Uma província pobre de braços e rica de recursos naturais

Em 9 de julho de 2016 às 08:00.

compartilhe

A Religião Santa de Jesus Cristo se fazia presente na Província do Amazonas. A igreja dispunha de um seminário desde 1848, mas dos vinte e poucos alunos, entre internos e externos, apenas sete internos e dois externos ainda continuavam seus estudos. Em 02 de julho de 1850, por razão desconhecida, a igreja Matriz havia incendiado e a comissão criada para promover uma subscrição entre os moradores, conseguira apenas suas promessas.

O importante serviço de catequese se encontrava em atraso por falta de missionários e convencer os índios à civilização era uma árdua missão. Para agravar essa carência, havia mal-intencionadas, que pregavam aos índios doutrinas contrárias à católica, fazendo-os se embrenhar ainda mais na selva.

A necessidade de instrução primária era enorme, especialmente nas Vilas, pois não havia quem pudesse ou quisesse servir em lugares insignificantes. A maioria da população, portanto, não sabia ler.

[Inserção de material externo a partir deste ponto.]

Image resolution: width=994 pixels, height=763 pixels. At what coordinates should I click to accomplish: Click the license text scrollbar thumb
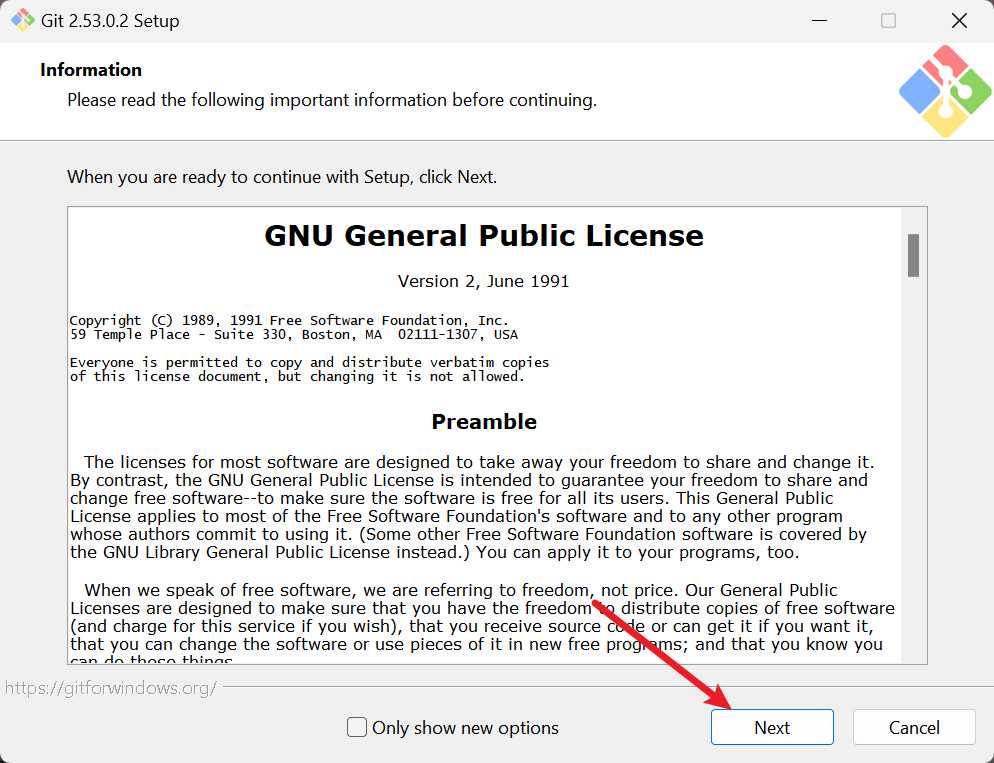(x=913, y=255)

Havia na capital oito escolas de instrução primária, das quais sete em funcionamento, contando com cento e sete alunos. O atraso na educação era deplorável, agravado pelo fato de ser a última e mais remota Província e ainda porque, quando era Comarca, a Província do Pará praticamente a abandonara. Pior estaria não fosse o seminário, que para lá levou o latim e o idioma francês.

As pontes caiam aos pedaços e as estradas estavam em estado lastimável.

A Província compreendia quatro municípios: Cidade da Barra do Rio Negro, atual Manaus; Luséa, hoje Maués; Mariuá, agora Barcelos; e Ega, hodiernamente Tefé. Suas rendas eram tão parcas que não davam para pagar as despesas de manutenção, empregados e muito menos obras de utilidade pública.

A Repartição Correio, apesar da sua importância, vivia embaraços, quer pelo aspecto material, quer pelas desavenças do seu quadro de pessoal. Os muitos e distantes lugares do interior para onde as correspondências eram expedidas e o transporte de malas demandado, só podiam ser resolvidas por vias fluviais, já que outros não existiam. Também eram poucos os meios para que se mantivessem tantas embarcações prestando o relevante serviço. A maior das carências era a inexistência de barco a vapor com linha entre as Províncias do Amazonas e Pará.

Antes do Auto de Instalação da Província do Amazonas, uma Assembleia da Província do Pará, decidiu que o comércio de regatões deveria ser extinto, porque   entendia que aquela maneira de comerciar era imoral e contrária a civilização dos povos, mais ainda, por ser responsável pelo desaparecimento de algumas povoações e o abandono de algumas Vilas.

Era esse o quadro na Província do Amazonas, pobre de braços e rica de recursos naturais, que o Imperador desejava que crescesse com educação similar às dos países cultos.